There are some successes—mainly big business and government customers. Lately though, “ASIC” companies are introducing “standard” products as fast as they can. For example, VLSI Technology is making SRAMs and LSI Technology PC chip sets. The original ASIC concept-the designer creates his own chip manufactured by an outside foundry-has largely failed for two reasons.

First, the tools aren’t that great and designing chips still isn’t easy. True, brainstorming your own architecture ideas is nice, but then you have to deal with messy realities like your trillion-cycle-simulated proto IC doesn’t work and can’t be tested. Proponents argue that the bright future for ASIC is still there right around the corner, as soon as “better” (smarter, cheaper, faster) tools are available. But the real showstopper for the original ASIC concept doesn’t have to do with technology at all. Instead, it is the marketing “reality” that ASIC really means “custom” and all the risks associated therewith. For example… Design Risk-Make sure you budget time and money for the four or five mask revisions it will take to get a chip you can live with. Inventory Risk-Your Company’s ASIC-based “Talky Dick” politician doll went nowhere. Don’t worry: The 100,000 chips in your warehouse ought to make good tie tacks or fishing lures. Sole-Source Risk-The place making your chips burns down. Switching your design to another foundry may not be as quick and easy as you think. Maybe N.R.E. (‘Non-Recurring Engineering”) really means NeveRending Expense.

Information shown:
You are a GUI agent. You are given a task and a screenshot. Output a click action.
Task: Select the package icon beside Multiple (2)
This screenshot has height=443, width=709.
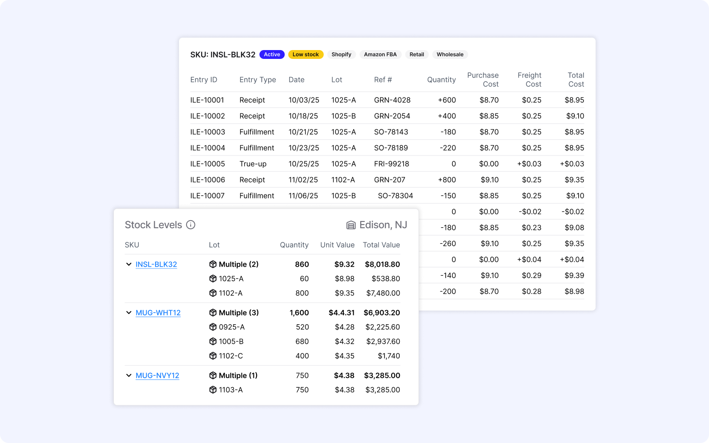click(x=212, y=264)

Required work:
Name every risk that the ASIC passage above lists as part of what "custom" really means.

Solution for this exercise:
Design Risk, Inventory Risk, Sole-Source Risk